[Data section Boundary: Start]

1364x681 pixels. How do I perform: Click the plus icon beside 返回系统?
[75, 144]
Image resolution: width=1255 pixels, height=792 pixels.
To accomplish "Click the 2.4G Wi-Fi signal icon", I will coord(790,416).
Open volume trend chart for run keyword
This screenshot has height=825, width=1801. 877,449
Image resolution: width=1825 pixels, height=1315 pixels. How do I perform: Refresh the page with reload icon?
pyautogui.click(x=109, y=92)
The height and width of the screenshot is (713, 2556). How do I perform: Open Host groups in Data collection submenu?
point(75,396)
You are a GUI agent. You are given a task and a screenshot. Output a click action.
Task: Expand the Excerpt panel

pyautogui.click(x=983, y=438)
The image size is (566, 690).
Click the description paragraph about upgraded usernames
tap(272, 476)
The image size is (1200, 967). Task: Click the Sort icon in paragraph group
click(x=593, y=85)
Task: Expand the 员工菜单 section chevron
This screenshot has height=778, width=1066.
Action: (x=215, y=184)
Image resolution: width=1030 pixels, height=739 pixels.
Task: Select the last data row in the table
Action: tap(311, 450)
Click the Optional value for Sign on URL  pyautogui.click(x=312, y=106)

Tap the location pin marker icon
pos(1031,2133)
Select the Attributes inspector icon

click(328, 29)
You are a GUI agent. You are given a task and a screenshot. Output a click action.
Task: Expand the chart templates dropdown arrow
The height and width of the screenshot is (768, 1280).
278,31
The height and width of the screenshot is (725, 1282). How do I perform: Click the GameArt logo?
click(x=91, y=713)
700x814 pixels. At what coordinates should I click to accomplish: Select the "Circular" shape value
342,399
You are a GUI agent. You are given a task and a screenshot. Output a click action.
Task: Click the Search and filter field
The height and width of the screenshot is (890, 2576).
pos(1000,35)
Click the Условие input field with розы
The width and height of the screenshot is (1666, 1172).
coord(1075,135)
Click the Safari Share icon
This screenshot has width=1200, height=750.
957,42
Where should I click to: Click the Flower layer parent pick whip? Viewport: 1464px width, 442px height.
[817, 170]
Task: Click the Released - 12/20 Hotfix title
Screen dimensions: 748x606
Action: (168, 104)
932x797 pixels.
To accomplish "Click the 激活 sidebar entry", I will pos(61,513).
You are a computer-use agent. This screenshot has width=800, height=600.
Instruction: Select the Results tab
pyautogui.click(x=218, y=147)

[Data section Boundary: End]

# Work to complete
Every record here must be output exactly, word for word.

# Solved problem
1364x681 pixels. How do I perform: Click the plus icon beside 返回系统?
[75, 144]
Image resolution: width=1255 pixels, height=792 pixels.
To accomplish "Click the 2.4G Wi-Fi signal icon", I will coord(790,416).
Open volume trend chart for run keyword
This screenshot has height=825, width=1801. 877,449
Image resolution: width=1825 pixels, height=1315 pixels. How do I perform: Refresh the page with reload icon?
pyautogui.click(x=109, y=92)
The height and width of the screenshot is (713, 2556). How do I perform: Open Host groups in Data collection submenu?
point(75,396)
You are a GUI agent. You are given a task and a screenshot. Output a click action.
Task: Expand the Excerpt panel

pyautogui.click(x=983, y=438)
The image size is (566, 690).
Click the description paragraph about upgraded usernames
tap(272, 476)
The image size is (1200, 967). Task: Click the Sort icon in paragraph group
click(x=593, y=85)
Task: Expand the 员工菜单 section chevron
This screenshot has height=778, width=1066.
Action: (x=215, y=184)
Image resolution: width=1030 pixels, height=739 pixels.
Task: Select the last data row in the table
Action: tap(311, 450)
Click the Optional value for Sign on URL  pyautogui.click(x=312, y=106)

Tap the location pin marker icon
pos(1031,2133)
Select the Attributes inspector icon

click(328, 29)
You are a GUI agent. You are given a task and a screenshot. Output a click action.
Task: Expand the chart templates dropdown arrow
The height and width of the screenshot is (768, 1280).
278,31
The height and width of the screenshot is (725, 1282). How do I perform: Click the GameArt logo?
click(x=91, y=713)
700x814 pixels. At what coordinates should I click to accomplish: Select the "Circular" shape value
342,399
You are a GUI agent. You are given a task and a screenshot. Output a click action.
Task: Click the Search and filter field
The height and width of the screenshot is (890, 2576).
pos(1000,35)
Click the Условие input field with розы
The width and height of the screenshot is (1666, 1172).
coord(1075,135)
Click the Safari Share icon
This screenshot has width=1200, height=750.
957,42
Where should I click to: Click the Flower layer parent pick whip? Viewport: 1464px width, 442px height.
[817, 170]
Task: Click the Released - 12/20 Hotfix title
Screen dimensions: 748x606
Action: (168, 104)
932x797 pixels.
To accomplish "Click the 激活 sidebar entry", I will pos(61,513).
You are a computer-use agent. This screenshot has width=800, height=600.
Instruction: Select the Results tab
pyautogui.click(x=218, y=147)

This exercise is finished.